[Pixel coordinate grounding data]
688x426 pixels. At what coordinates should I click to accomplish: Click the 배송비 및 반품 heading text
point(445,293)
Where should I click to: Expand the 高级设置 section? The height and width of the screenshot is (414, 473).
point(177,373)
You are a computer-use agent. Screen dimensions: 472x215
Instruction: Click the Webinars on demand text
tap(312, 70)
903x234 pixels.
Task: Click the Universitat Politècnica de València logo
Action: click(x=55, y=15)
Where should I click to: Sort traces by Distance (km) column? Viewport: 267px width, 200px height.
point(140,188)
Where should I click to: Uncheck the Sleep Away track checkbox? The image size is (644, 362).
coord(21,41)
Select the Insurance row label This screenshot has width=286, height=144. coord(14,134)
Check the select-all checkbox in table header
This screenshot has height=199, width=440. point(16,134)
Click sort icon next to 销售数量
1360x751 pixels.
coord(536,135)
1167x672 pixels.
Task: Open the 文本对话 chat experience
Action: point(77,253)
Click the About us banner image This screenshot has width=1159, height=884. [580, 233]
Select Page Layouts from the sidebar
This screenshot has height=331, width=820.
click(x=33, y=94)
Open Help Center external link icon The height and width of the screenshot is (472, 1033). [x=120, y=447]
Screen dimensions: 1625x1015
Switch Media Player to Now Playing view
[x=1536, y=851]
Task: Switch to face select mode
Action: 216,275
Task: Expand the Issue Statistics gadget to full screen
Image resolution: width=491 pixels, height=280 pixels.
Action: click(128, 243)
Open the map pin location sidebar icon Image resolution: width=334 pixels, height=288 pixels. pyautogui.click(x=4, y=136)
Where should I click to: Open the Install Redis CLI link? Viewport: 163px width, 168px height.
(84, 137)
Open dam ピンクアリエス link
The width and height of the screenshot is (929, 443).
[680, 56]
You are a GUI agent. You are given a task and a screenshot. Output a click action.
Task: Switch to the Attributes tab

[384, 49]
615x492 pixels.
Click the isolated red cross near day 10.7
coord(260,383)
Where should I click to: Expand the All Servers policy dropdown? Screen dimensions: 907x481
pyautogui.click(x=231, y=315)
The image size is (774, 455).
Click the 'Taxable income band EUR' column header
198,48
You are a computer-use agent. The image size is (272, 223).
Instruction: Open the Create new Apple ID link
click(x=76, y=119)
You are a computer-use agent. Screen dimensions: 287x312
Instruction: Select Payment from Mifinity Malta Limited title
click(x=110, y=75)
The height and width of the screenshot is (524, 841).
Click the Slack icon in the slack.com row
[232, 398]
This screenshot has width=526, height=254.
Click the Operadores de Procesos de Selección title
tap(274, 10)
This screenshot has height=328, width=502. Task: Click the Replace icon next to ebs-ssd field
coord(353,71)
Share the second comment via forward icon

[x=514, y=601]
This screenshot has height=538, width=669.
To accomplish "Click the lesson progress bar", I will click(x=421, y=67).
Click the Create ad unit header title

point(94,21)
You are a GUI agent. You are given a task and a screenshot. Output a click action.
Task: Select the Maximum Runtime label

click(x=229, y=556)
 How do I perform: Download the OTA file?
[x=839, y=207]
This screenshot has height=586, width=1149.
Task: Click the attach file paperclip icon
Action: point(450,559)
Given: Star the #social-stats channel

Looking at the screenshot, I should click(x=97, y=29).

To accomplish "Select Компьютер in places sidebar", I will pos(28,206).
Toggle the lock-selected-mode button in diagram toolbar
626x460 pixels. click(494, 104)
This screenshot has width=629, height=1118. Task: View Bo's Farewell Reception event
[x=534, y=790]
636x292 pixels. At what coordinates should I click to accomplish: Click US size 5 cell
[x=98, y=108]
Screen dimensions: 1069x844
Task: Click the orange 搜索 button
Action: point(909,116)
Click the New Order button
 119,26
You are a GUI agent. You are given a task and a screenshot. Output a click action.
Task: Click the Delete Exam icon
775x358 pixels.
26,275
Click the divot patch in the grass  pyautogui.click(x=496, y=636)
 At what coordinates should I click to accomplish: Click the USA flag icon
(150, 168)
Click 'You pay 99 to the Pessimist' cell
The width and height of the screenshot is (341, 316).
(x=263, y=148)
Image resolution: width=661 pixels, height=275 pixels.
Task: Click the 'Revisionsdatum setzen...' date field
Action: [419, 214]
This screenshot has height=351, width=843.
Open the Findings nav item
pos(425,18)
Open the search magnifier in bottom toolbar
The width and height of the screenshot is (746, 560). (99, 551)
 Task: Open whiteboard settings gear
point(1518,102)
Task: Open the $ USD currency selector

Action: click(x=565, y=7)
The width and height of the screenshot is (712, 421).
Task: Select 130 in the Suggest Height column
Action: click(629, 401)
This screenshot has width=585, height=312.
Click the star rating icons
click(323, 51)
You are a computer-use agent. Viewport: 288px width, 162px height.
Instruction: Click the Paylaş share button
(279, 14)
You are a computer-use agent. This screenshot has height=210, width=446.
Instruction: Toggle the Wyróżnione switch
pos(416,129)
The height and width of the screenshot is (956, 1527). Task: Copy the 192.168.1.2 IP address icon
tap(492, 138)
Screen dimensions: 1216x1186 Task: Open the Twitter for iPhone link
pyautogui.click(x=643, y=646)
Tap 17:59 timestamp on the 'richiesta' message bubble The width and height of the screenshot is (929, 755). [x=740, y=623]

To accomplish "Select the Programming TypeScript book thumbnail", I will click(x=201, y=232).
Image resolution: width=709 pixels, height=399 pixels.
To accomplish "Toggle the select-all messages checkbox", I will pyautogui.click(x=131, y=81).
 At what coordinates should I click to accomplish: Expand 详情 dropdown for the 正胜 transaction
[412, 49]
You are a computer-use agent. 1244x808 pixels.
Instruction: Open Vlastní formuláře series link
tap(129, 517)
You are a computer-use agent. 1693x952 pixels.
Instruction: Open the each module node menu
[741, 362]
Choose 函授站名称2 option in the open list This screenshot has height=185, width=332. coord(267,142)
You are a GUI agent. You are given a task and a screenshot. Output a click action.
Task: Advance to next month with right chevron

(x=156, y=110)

[About this exercise]
Using the entries above, return exactly the lines from the line with "Tap 17:59 timestamp" to the line with "You are a computer-use agent. 1693x952", counting both of those lines.

[Exercise output]
Tap 17:59 timestamp on the 'richiesta' message bubble The width and height of the screenshot is (929, 755). [x=740, y=623]

To accomplish "Select the Programming TypeScript book thumbnail", I will click(x=201, y=232).
Image resolution: width=709 pixels, height=399 pixels.
To accomplish "Toggle the select-all messages checkbox", I will pyautogui.click(x=131, y=81).
 At what coordinates should I click to accomplish: Expand 详情 dropdown for the 正胜 transaction
[412, 49]
You are a computer-use agent. 1244x808 pixels.
Instruction: Open Vlastní formuláře series link
tap(129, 517)
You are a computer-use agent. 1693x952 pixels.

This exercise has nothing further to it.